The Property Volcano

Date: 08/08/2018

With the exception of Hobart, where property prices continue on their bull run, elsewhere around Australia, and in Melbourne and Sydney in particular, real estate has an unpleasant stink about it at the moment.

Depending on how pessimistic you are, and from where you get your news, we are either in the early stages of a mild property hiccup, and feeling the effects of an inevitable correction, or at the dawn of a cataclysmic crash.

My own opinion, for what it’s worth, is that the property market is like a volcano. For much of the time, it can be happily climbed and the view from the top is spectacular.
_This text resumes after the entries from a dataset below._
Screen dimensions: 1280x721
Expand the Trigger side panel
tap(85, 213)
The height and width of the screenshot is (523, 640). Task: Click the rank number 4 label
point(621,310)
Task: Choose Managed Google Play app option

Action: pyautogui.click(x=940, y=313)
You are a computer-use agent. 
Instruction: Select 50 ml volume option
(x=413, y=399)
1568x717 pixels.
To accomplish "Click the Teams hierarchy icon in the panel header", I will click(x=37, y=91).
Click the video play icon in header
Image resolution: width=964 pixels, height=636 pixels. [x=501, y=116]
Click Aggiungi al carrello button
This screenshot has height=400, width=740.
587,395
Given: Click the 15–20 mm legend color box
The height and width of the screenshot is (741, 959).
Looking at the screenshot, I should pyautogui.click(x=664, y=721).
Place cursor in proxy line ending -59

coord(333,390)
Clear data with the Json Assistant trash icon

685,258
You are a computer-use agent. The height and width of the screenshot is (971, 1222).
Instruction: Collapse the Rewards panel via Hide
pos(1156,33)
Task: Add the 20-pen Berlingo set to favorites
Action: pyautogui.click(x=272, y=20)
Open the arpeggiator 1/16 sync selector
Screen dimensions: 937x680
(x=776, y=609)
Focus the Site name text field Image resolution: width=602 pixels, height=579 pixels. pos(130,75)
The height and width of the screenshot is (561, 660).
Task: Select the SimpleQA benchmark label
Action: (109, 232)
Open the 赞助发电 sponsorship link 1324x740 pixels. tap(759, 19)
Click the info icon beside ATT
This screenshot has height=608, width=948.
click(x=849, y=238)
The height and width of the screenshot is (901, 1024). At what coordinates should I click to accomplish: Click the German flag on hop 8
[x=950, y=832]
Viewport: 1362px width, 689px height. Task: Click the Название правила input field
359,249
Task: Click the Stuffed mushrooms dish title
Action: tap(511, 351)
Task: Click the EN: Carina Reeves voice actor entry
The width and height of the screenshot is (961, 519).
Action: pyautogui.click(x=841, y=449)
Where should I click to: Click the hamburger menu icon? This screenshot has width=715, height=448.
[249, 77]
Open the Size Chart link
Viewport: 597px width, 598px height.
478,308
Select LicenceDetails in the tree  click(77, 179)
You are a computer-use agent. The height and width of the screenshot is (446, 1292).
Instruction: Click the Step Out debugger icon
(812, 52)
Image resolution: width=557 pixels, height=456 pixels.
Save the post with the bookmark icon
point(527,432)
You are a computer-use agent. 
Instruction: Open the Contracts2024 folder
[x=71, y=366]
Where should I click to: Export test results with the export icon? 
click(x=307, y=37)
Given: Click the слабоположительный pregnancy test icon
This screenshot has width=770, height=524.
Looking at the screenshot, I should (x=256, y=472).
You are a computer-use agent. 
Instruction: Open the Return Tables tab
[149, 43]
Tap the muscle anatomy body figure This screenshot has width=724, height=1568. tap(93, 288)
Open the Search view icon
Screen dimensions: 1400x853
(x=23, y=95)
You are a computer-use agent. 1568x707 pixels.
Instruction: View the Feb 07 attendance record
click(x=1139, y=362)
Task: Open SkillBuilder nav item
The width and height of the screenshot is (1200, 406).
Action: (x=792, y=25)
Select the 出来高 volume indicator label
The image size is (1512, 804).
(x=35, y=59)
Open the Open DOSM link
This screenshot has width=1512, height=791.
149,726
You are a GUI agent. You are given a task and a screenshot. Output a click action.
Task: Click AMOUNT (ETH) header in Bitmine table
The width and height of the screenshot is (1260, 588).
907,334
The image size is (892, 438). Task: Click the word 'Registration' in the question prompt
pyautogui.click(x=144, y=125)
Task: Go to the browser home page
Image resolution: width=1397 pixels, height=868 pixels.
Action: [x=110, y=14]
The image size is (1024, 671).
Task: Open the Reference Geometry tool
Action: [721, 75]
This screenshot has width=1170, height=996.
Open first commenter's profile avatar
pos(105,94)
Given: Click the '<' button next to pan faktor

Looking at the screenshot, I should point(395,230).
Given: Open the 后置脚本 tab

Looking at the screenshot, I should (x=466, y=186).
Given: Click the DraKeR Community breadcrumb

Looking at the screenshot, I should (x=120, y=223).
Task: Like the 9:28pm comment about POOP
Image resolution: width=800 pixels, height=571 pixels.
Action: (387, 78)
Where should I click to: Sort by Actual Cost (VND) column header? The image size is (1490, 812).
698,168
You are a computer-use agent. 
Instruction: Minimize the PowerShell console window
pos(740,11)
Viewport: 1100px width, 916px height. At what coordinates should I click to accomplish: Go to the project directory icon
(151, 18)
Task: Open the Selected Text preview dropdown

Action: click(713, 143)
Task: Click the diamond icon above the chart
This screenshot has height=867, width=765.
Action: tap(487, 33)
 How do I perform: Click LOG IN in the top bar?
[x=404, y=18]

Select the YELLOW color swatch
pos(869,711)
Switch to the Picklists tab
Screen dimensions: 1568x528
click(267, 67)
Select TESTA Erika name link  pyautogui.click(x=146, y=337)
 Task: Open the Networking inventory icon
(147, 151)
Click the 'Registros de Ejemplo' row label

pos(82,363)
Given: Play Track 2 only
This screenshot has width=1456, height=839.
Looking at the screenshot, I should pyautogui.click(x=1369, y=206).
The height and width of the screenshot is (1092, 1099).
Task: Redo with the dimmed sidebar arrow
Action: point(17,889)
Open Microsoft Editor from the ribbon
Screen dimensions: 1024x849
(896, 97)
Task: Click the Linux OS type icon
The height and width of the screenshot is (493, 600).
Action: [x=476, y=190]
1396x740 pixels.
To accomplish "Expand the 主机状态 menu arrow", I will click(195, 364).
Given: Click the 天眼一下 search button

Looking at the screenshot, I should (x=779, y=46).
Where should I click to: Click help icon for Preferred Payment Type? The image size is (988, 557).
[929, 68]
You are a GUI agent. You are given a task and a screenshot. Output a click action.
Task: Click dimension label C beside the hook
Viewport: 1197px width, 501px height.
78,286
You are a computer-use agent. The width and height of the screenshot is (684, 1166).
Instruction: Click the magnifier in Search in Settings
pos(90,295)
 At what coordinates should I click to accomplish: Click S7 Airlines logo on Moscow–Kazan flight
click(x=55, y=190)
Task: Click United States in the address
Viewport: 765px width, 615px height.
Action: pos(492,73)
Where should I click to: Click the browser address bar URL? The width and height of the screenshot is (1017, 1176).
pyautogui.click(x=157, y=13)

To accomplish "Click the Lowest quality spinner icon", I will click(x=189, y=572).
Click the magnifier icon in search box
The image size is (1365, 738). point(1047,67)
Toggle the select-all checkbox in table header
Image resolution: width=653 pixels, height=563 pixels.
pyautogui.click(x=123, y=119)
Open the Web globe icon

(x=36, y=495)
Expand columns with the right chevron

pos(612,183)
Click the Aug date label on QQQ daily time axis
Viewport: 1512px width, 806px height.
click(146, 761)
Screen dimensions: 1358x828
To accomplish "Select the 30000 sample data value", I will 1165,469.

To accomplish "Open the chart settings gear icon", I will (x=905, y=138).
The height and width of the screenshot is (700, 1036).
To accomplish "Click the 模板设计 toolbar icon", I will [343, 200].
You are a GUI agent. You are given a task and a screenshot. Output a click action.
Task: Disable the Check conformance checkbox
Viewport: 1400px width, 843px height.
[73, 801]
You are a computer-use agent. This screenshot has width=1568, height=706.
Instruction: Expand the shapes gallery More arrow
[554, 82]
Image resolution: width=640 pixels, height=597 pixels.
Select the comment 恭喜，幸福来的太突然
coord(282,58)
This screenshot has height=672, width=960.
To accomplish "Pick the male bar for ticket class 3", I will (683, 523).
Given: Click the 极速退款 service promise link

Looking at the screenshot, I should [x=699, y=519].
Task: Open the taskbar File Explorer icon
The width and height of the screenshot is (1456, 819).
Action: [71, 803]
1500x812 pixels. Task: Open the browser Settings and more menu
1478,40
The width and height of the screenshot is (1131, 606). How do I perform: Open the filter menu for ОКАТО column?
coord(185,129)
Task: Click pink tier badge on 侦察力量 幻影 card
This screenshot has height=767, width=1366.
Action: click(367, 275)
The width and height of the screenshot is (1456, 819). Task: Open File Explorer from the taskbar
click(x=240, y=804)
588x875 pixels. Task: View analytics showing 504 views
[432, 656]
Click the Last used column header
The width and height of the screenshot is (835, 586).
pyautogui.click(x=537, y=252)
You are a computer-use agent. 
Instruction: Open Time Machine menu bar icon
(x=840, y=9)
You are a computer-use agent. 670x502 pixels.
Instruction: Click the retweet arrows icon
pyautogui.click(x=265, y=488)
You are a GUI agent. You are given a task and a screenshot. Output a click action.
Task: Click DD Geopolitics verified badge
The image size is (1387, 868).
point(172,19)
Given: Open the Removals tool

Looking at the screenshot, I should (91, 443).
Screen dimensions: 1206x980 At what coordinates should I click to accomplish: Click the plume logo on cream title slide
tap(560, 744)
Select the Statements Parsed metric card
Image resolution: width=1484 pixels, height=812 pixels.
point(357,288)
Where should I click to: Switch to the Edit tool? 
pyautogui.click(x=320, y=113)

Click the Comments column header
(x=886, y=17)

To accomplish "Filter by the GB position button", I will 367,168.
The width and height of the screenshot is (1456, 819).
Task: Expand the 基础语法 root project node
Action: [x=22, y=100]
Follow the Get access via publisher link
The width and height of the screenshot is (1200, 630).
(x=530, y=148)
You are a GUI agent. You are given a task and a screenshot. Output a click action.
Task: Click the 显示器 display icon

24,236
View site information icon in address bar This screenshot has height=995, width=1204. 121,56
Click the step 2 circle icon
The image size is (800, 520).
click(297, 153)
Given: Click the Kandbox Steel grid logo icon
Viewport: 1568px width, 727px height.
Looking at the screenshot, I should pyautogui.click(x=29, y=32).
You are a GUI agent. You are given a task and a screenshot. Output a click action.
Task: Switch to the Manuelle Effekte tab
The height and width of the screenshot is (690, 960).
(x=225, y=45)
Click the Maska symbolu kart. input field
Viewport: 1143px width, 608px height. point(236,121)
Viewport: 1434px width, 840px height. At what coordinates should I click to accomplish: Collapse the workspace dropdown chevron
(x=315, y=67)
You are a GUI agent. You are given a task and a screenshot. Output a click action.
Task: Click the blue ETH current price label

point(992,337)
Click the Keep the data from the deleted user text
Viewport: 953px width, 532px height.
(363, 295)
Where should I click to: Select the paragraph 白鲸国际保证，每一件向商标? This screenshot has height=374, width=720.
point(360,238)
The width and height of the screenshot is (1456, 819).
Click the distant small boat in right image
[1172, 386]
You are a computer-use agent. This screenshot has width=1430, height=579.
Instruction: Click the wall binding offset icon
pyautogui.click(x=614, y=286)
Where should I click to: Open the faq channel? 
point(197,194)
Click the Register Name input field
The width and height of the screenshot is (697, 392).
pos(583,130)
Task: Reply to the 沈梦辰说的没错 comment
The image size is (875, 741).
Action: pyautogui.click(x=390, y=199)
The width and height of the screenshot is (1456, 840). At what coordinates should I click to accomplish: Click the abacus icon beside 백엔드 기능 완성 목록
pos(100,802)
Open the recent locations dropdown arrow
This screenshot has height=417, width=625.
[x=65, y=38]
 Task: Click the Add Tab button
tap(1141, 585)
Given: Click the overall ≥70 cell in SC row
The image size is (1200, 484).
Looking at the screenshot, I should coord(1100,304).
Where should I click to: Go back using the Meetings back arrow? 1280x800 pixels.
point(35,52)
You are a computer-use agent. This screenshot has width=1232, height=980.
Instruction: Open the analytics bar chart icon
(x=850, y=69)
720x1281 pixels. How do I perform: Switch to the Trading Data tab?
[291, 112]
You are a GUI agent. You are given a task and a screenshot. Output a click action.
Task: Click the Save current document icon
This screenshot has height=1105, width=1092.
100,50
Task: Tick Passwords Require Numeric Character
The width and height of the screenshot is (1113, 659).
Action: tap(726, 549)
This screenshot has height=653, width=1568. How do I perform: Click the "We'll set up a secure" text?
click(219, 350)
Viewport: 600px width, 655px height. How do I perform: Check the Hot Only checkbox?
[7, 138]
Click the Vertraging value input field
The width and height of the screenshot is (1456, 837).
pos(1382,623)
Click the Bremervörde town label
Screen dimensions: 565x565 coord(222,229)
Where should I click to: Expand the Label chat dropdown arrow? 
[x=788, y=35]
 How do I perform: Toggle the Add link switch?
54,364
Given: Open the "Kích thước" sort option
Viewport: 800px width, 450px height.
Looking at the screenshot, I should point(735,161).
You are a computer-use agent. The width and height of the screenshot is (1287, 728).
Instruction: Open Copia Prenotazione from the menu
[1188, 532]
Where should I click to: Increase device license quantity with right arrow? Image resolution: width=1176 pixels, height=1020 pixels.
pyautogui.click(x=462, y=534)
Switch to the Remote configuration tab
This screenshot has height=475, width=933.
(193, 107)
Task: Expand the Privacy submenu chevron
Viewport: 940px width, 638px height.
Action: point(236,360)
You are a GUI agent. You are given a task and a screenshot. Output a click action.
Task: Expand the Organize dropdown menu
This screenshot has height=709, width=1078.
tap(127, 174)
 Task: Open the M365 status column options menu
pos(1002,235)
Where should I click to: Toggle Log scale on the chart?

However, infrequently there can be an eruption, and when that happens, you don’t want to be anywhere near it.

Keeping the analogy going, after a long period of calm and peace, the Aussie property volcano has recently ‘come alive’ and can now be seen venting a plume of ash, steam, and a fair bit of rotten egg gas – hence the stink.

It’s presently no cause for panic, but it might be if things get worse.

A Dose Of Reality

Unless you paid a silly price for something recently, I wouldn’t call what we’re experiencing in the property market right now as anything other than mild and normal turbulence.

Take Sydney for example, where median house prices in March 2018 (latest data available from the REIA) have retreated a little over 4% from their peak in June 2017.

Sure, that’s unpleasant, but when you take into account that between September 2016 and March 2017 (nine months) Sydney house values rose by 11.2%, it follows that giving back just over a third of the recent gain isn’t cause for alarm.

And even if there were a property crash and values across the board declined by a substantial 25%, which is enough to mean that any 80% LVR loan taken out recently would be against a property that is now in negative equity, the table below reveals how many years of growth we would be ‘giving up’ by indicating the approximate date that property values were last at that price:

CityReduced
Price
Last At
That Price
Approx Years Of Growth Given Up
Sydney$863kSeptember 20144
Melbourne$641kDecember 20135
Brisbane$386kSeptember 200711
Adelaide$353kDecember 200711
Perth$383kJune 200612
Canberra$481kDecember 20099
Hobart$369kJune 20126
Darwin$379kDecember 200612

Source: REIA, PropertyInvesting.com

For Melbourne, Sydney and Hobart, the price retreat would just be handing back the recent round of appreciation. It would be more severe in other cities that did not experience a price boom in the past three or so years.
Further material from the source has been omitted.